Le groupe Total a poursuivi hier ses acquisitions dans les énergies vertes.

Le groupe pétrolier français n’est pas le seul dans le monde à diversifier ses activités, mais il est un des plus avancés. Il a annoncé une prise de participation significative dans une pépite française spécialisée dans l’énergie solaire, l’éolien et l’hydraulique, Eren RE, Eren Renewable Energy. Cela permet à Total de mettre un pied dans l’éolien, après avoir abandonné l’extraction du charbon et s’être lancé dès 2011 dans les batteries et le solaire avec Sunpower, un poids lourd du secteur. Aujourd’hui, les métiers dits bas carbone représentent 9% des activités de Total -les carburants plus propres, le stockage de l’électricité et les renouvelables- sachant que pour le reste c’est 50-50 entre le pétrole et le gaz. Dans une quinzaine d’années, le groupe veut avoir grimpé de 9% à 20%. Pourquoi est-ce intéressant ? Parce que les sommes sur la table -des centaines de millions voire des milliards d’euros- montrent que l’on est sorti de la période du green-washing, l’habillage vert. Mais on voit aussi que le temps de l’extraction fossile n’est pas terminé -même si on aimerait que cela soit le cas par un coup de baguette magique.

Et pourquoi donc n’est-ce pas possible ?

Tout le monde est d’accord pour dire que le XXIème siècle sera de plus en plus électrique à cause du réchauffement climatique et du CO2 dégagé par les énergies fossiles.
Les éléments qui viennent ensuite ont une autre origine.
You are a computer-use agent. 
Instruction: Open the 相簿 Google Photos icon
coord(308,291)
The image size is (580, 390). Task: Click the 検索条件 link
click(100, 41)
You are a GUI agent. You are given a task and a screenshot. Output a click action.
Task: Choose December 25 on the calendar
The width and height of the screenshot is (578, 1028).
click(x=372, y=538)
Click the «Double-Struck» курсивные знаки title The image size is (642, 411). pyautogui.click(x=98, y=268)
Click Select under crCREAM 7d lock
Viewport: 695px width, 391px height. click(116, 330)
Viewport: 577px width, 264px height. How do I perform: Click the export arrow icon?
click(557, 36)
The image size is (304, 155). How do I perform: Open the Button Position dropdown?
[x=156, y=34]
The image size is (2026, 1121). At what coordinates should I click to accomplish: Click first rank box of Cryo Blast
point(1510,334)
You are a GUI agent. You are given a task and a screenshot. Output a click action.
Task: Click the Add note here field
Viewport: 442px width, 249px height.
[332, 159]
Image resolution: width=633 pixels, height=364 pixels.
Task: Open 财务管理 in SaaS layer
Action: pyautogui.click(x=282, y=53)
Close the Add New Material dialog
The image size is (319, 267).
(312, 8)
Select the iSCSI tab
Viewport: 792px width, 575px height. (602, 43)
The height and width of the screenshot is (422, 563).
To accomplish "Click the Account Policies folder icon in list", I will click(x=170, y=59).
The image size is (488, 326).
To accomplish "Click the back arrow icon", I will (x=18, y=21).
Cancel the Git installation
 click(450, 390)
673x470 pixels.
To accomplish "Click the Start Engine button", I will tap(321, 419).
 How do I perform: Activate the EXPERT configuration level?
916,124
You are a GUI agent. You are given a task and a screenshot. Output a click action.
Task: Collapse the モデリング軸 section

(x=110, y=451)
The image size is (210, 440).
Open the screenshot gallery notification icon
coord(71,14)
Patrick Pouyanné, le patron de Total, est un des rares de son secteur à le dire explicitement, ce qui ne va pas de soi pour un pétrolier. Certes, les investissements dans les énergies vertes sont désormais énormes et tant mieux. Mais ces énergies restent intermittentes, le vent c’est 15 à 25 % du temps, le solaire 10 à 15% - chiffres en pointillés parce qu’ils sont discutés. Il faut soit apprendre à stocker -il y a encore du chemin- soit garder aussi des énergies classiques. Sans oublier qu’on ne sait pas (encore) faire du plastic sans pétrole, et des avions ou des poids lourds électriques. Tout cela viendra mais il faut compter encore aussi avec les besoins en énergie qui augmentent avec le développement de pays entiers et la démographie. Bref, c’est une course technique et économique qui expliquent pourquoi les investissements dans le pétrole restent malgré tout deux fois plus élevés que dans les renouvelables. Cela explique pourquoi le calcul du bon mix énergétique est un sujet passionnant et plus compliqué qu’on le croit souvent.